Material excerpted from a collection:

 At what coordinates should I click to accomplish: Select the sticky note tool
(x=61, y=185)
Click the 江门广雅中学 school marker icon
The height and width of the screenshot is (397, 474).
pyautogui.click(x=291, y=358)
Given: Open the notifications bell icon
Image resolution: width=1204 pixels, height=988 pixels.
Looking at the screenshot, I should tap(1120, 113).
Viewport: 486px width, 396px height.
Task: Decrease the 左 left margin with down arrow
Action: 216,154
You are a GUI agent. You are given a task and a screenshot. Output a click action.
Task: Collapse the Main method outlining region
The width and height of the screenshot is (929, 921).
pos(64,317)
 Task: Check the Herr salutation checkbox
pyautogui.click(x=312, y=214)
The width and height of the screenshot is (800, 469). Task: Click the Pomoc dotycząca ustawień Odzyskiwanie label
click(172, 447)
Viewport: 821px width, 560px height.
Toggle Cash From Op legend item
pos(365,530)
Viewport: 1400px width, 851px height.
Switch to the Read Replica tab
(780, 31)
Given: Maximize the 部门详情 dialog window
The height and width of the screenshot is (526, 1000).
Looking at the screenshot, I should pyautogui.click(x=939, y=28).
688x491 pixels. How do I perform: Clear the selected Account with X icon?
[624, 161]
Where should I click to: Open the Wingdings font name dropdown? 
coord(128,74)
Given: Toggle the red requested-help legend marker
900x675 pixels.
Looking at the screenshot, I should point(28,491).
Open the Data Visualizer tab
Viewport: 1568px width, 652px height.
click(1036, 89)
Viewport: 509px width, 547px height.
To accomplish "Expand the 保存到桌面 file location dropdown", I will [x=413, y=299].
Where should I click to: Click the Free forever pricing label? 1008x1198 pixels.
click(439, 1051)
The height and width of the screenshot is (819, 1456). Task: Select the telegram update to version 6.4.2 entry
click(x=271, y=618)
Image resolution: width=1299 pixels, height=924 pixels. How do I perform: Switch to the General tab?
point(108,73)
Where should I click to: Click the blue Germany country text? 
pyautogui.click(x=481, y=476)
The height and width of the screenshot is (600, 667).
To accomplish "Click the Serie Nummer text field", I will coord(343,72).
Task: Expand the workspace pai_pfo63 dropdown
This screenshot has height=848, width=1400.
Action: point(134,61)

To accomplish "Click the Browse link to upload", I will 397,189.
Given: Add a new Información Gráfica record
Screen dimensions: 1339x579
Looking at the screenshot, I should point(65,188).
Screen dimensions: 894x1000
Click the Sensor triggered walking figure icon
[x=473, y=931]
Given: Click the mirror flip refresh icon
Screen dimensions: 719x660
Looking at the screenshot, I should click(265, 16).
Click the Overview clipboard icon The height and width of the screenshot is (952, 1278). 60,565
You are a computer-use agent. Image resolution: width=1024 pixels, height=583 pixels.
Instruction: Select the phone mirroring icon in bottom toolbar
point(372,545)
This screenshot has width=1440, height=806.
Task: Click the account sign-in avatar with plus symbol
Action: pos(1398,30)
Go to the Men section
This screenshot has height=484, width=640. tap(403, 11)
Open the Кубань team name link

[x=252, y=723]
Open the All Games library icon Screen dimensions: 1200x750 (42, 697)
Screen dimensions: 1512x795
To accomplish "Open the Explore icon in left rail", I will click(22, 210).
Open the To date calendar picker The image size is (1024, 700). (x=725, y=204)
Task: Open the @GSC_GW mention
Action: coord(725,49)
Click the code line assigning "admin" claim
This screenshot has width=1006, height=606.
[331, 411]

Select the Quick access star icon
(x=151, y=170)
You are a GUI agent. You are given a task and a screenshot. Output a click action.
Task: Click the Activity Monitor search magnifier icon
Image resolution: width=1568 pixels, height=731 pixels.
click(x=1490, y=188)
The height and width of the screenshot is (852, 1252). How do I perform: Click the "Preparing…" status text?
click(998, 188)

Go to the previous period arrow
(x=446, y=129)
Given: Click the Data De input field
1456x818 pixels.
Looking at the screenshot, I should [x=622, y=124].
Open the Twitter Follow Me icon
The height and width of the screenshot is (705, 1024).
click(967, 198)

● YOUR GOAL:
Copy out every line of the material above word for word, with no changes.

● RIGHT ANSWER:
 At what coordinates should I click to accomplish: Select the sticky note tool
(x=61, y=185)
Click the 江门广雅中学 school marker icon
The height and width of the screenshot is (397, 474).
pyautogui.click(x=291, y=358)
Given: Open the notifications bell icon
Image resolution: width=1204 pixels, height=988 pixels.
Looking at the screenshot, I should tap(1120, 113).
Viewport: 486px width, 396px height.
Task: Decrease the 左 left margin with down arrow
Action: 216,154
You are a GUI agent. You are given a task and a screenshot. Output a click action.
Task: Collapse the Main method outlining region
The width and height of the screenshot is (929, 921).
pos(64,317)
 Task: Check the Herr salutation checkbox
pyautogui.click(x=312, y=214)
The width and height of the screenshot is (800, 469). Task: Click the Pomoc dotycząca ustawień Odzyskiwanie label
click(172, 447)
Viewport: 821px width, 560px height.
Toggle Cash From Op legend item
pos(365,530)
Viewport: 1400px width, 851px height.
Switch to the Read Replica tab
(780, 31)
Given: Maximize the 部门详情 dialog window
The height and width of the screenshot is (526, 1000).
Looking at the screenshot, I should pyautogui.click(x=939, y=28).
688x491 pixels. How do I perform: Clear the selected Account with X icon?
[624, 161]
Where should I click to: Open the Wingdings font name dropdown? 
coord(128,74)
Given: Toggle the red requested-help legend marker
900x675 pixels.
Looking at the screenshot, I should point(28,491).
Open the Data Visualizer tab
Viewport: 1568px width, 652px height.
click(1036, 89)
Viewport: 509px width, 547px height.
To accomplish "Expand the 保存到桌面 file location dropdown", I will [x=413, y=299].
Where should I click to: Click the Free forever pricing label? 1008x1198 pixels.
click(439, 1051)
The height and width of the screenshot is (819, 1456). Task: Select the telegram update to version 6.4.2 entry
click(x=271, y=618)
Image resolution: width=1299 pixels, height=924 pixels. How do I perform: Switch to the General tab?
point(108,73)
Where should I click to: Click the blue Germany country text? 
pyautogui.click(x=481, y=476)
The height and width of the screenshot is (600, 667).
To accomplish "Click the Serie Nummer text field", I will coord(343,72).
Task: Expand the workspace pai_pfo63 dropdown
This screenshot has height=848, width=1400.
Action: point(134,61)

To accomplish "Click the Browse link to upload", I will 397,189.
Given: Add a new Información Gráfica record
Screen dimensions: 1339x579
Looking at the screenshot, I should point(65,188).
Screen dimensions: 894x1000
Click the Sensor triggered walking figure icon
[x=473, y=931]
Given: Click the mirror flip refresh icon
Screen dimensions: 719x660
Looking at the screenshot, I should click(265, 16).
Click the Overview clipboard icon The height and width of the screenshot is (952, 1278). 60,565
You are a computer-use agent. Image resolution: width=1024 pixels, height=583 pixels.
Instruction: Select the phone mirroring icon in bottom toolbar
point(372,545)
This screenshot has width=1440, height=806.
Task: Click the account sign-in avatar with plus symbol
Action: pos(1398,30)
Go to the Men section
This screenshot has height=484, width=640. tap(403, 11)
Open the Кубань team name link

[x=252, y=723]
Open the All Games library icon Screen dimensions: 1200x750 (42, 697)
Screen dimensions: 1512x795
To accomplish "Open the Explore icon in left rail", I will click(22, 210).
Open the To date calendar picker The image size is (1024, 700). (x=725, y=204)
Task: Open the @GSC_GW mention
Action: coord(725,49)
Click the code line assigning "admin" claim
This screenshot has width=1006, height=606.
[331, 411]

Select the Quick access star icon
(x=151, y=170)
You are a GUI agent. You are given a task and a screenshot. Output a click action.
Task: Click the Activity Monitor search magnifier icon
Image resolution: width=1568 pixels, height=731 pixels.
click(x=1490, y=188)
The height and width of the screenshot is (852, 1252). How do I perform: Click the "Preparing…" status text?
click(998, 188)

Go to the previous period arrow
(x=446, y=129)
Given: Click the Data De input field
1456x818 pixels.
Looking at the screenshot, I should [x=622, y=124].
Open the Twitter Follow Me icon
The height and width of the screenshot is (705, 1024).
click(967, 198)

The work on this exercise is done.